### Task brief
In the records below, find the line containing "Screen dimensions: 1439x840" and print it and every line after it exactly, through the end. Skip pictures.

● ● ●

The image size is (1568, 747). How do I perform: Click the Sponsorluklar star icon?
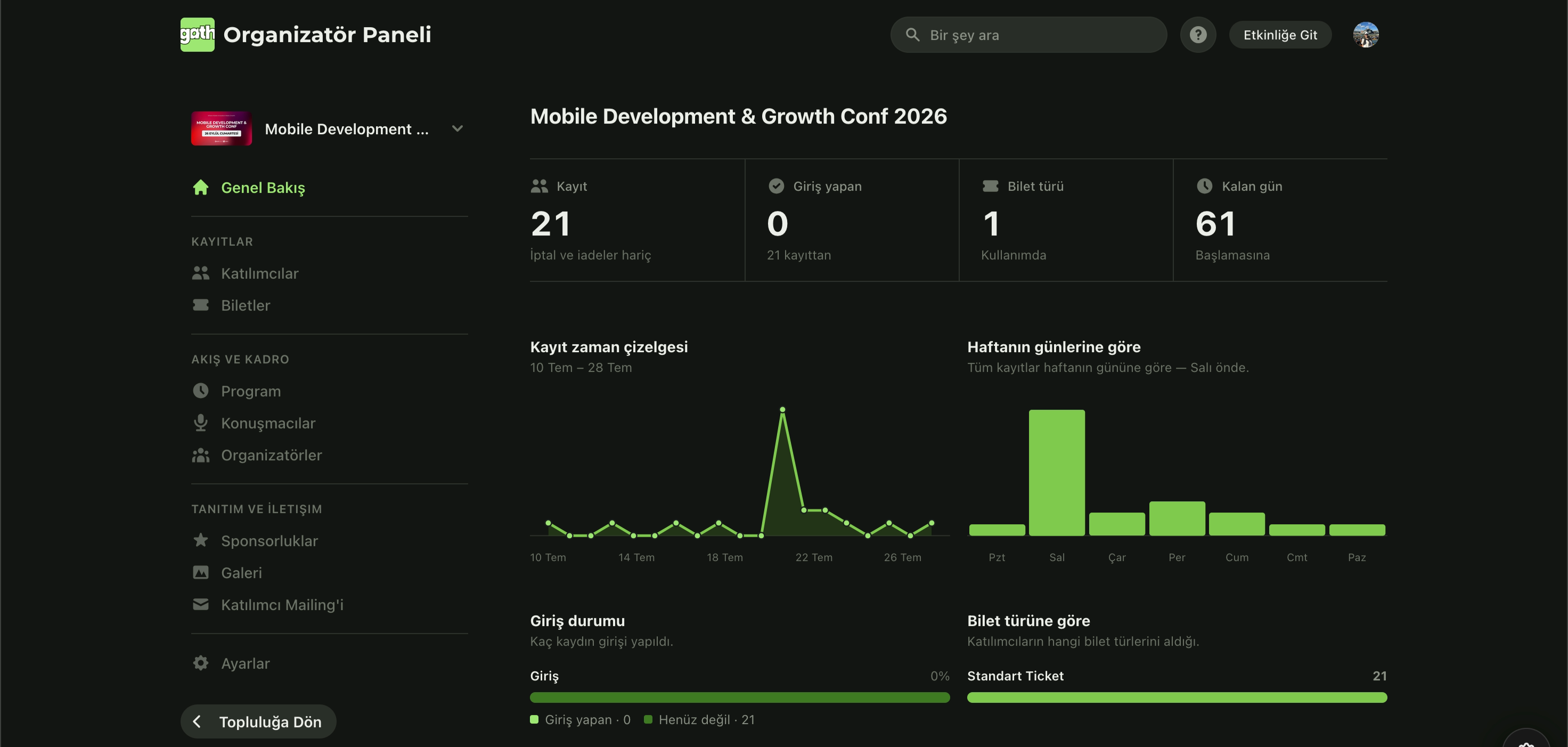pos(200,541)
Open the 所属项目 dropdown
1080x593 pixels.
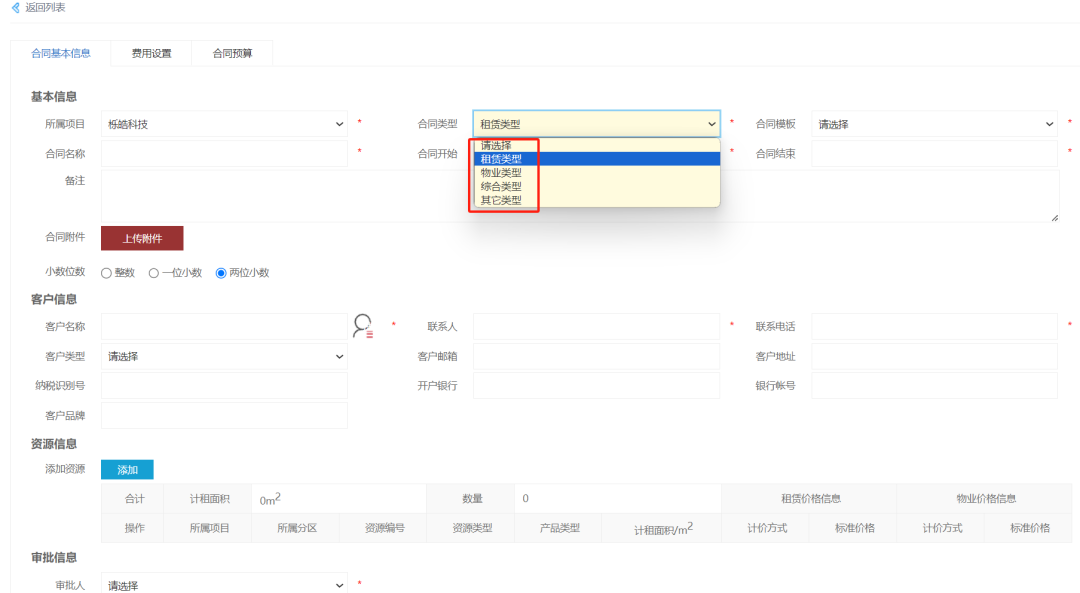[x=225, y=124]
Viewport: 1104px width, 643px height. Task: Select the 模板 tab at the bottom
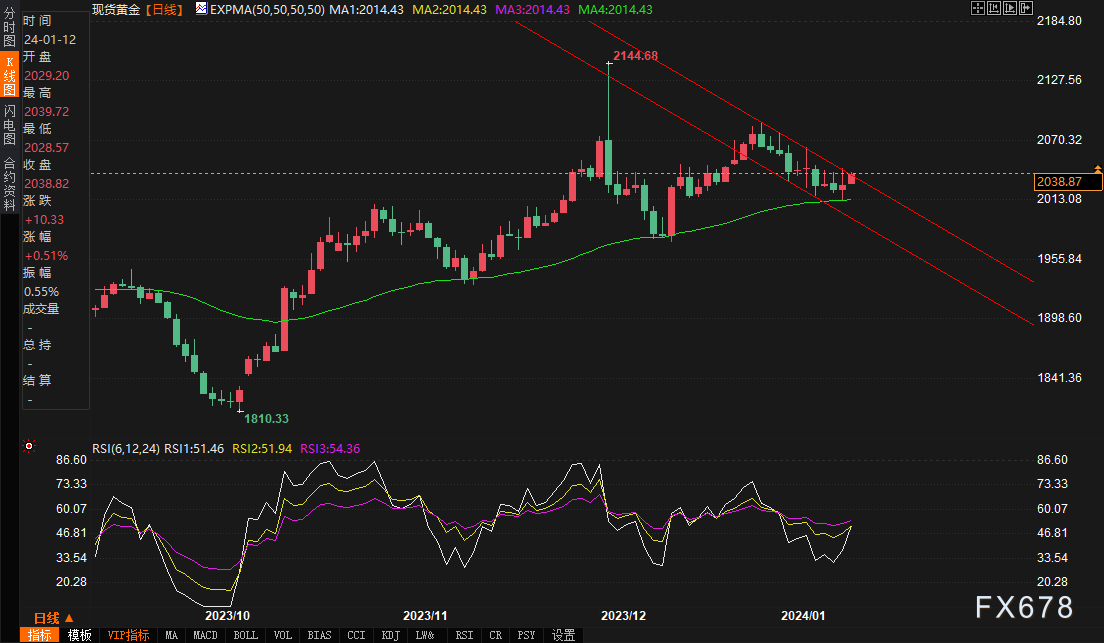point(79,635)
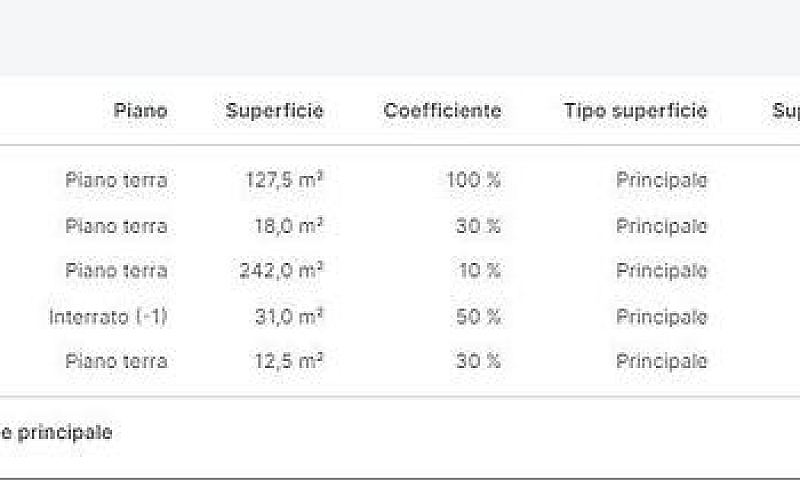Screen dimensions: 800x480
Task: Select the 242,0 m² surface cell
Action: coord(282,270)
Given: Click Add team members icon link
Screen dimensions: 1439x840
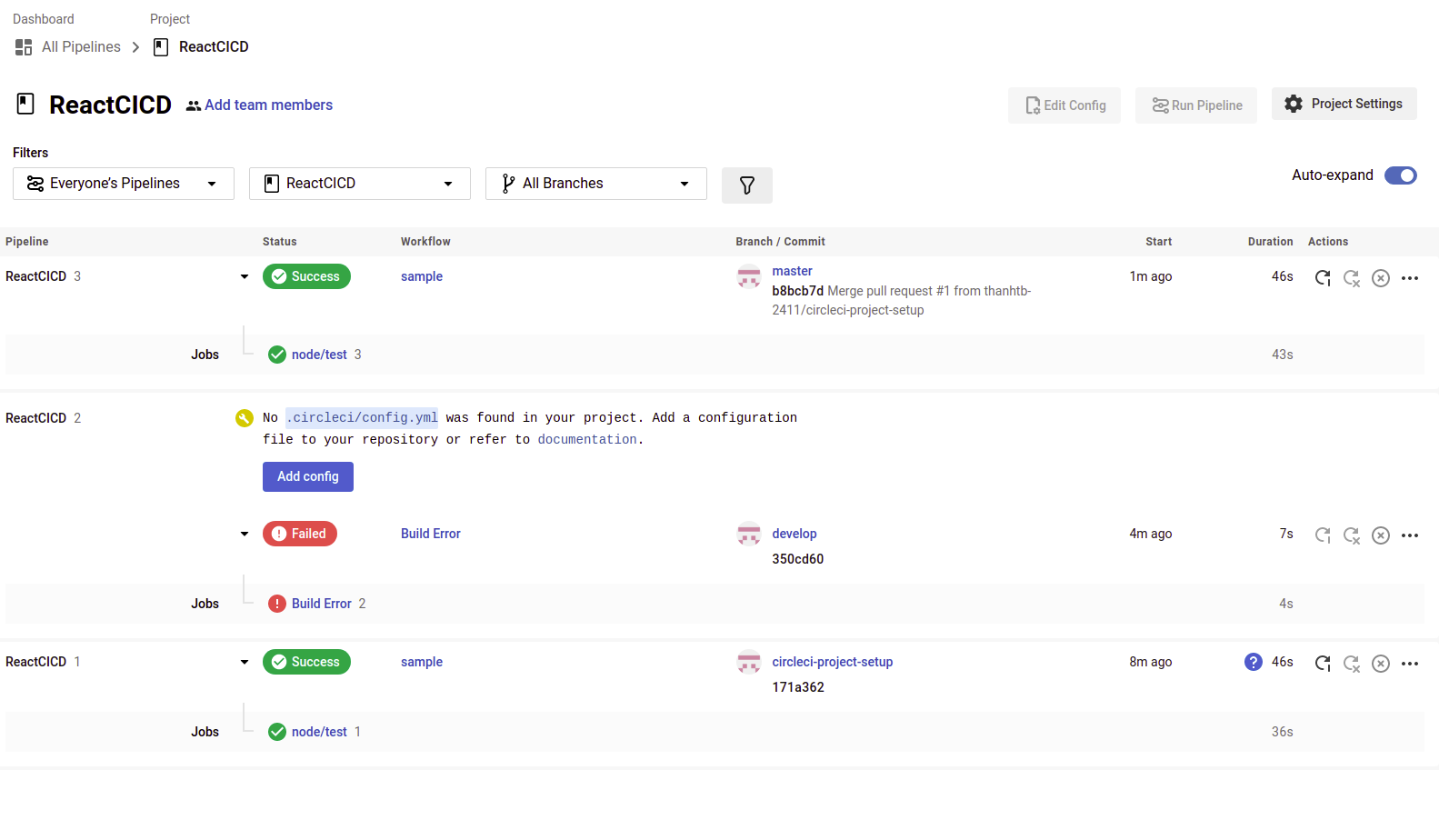Looking at the screenshot, I should click(259, 105).
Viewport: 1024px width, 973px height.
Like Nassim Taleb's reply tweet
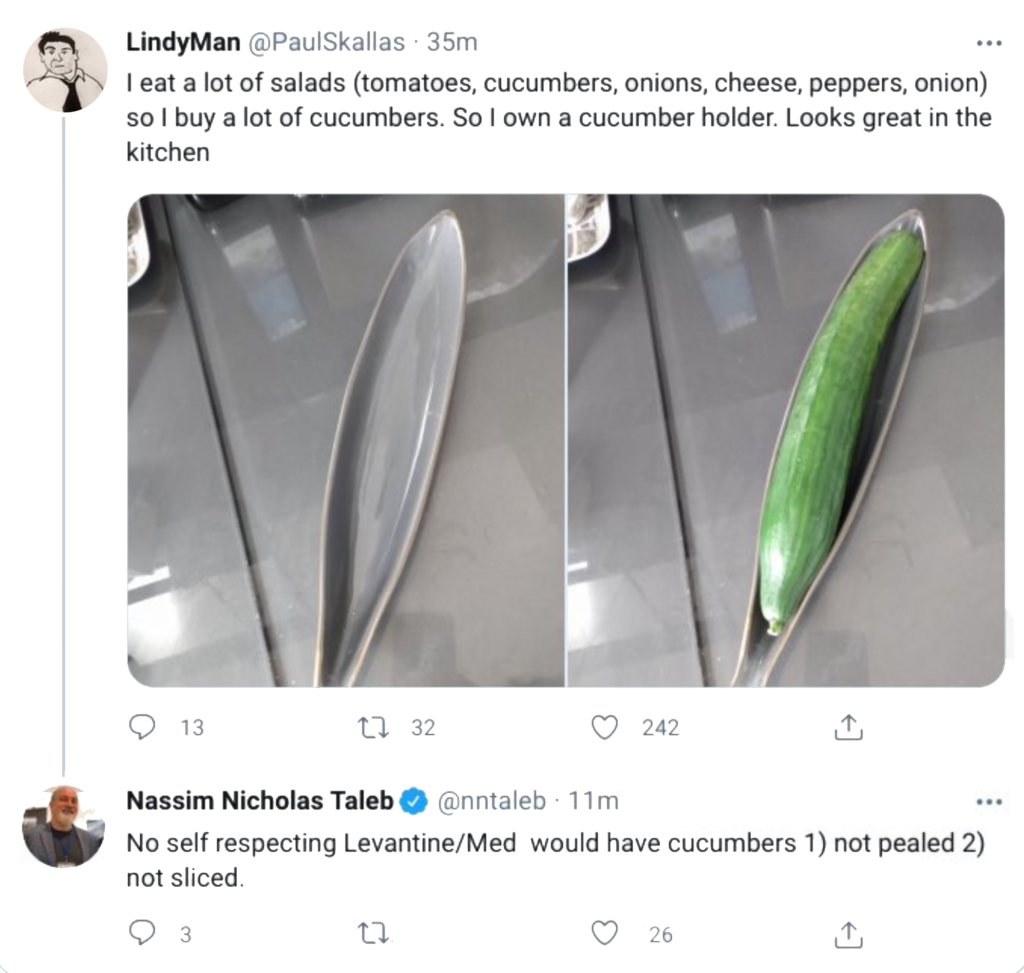pos(604,933)
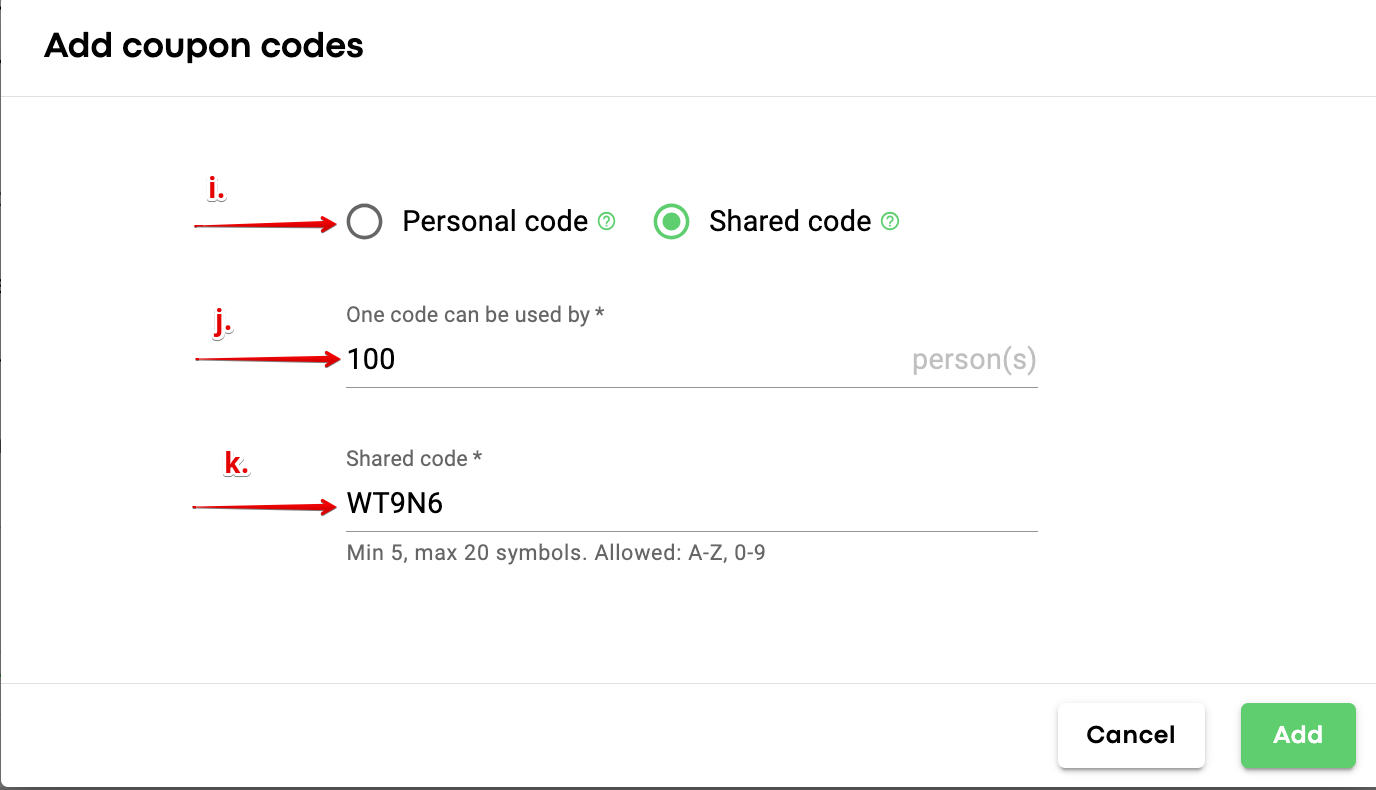Click the green Add button
1376x790 pixels.
(x=1297, y=735)
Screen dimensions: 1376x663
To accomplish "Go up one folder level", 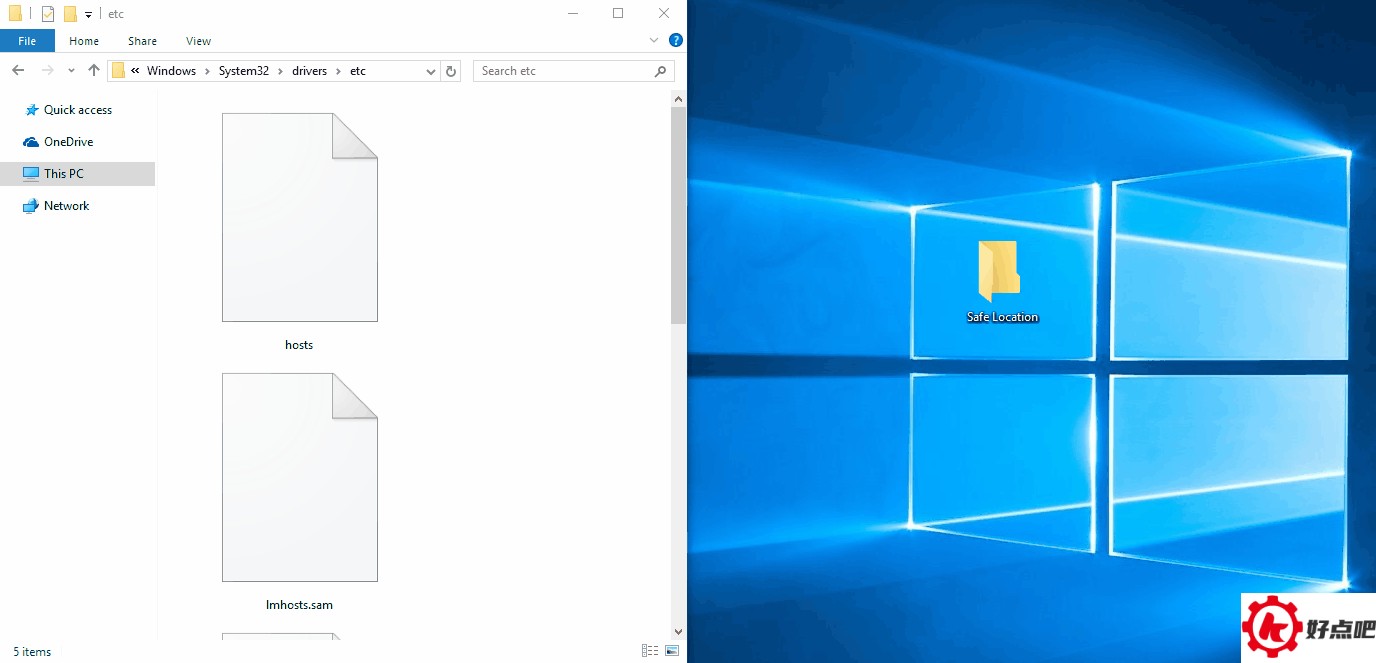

● ● ●

### Reply to the exercise
Screen dimensions: 1439x840
Looking at the screenshot, I should click(259, 105).
Viewport: 1024px width, 973px height.
Like Nassim Taleb's reply tweet
pos(604,933)
Click the green Add button
1376x790 pixels.
(x=1297, y=735)
Screen dimensions: 1376x663
To accomplish "Go up one folder level", 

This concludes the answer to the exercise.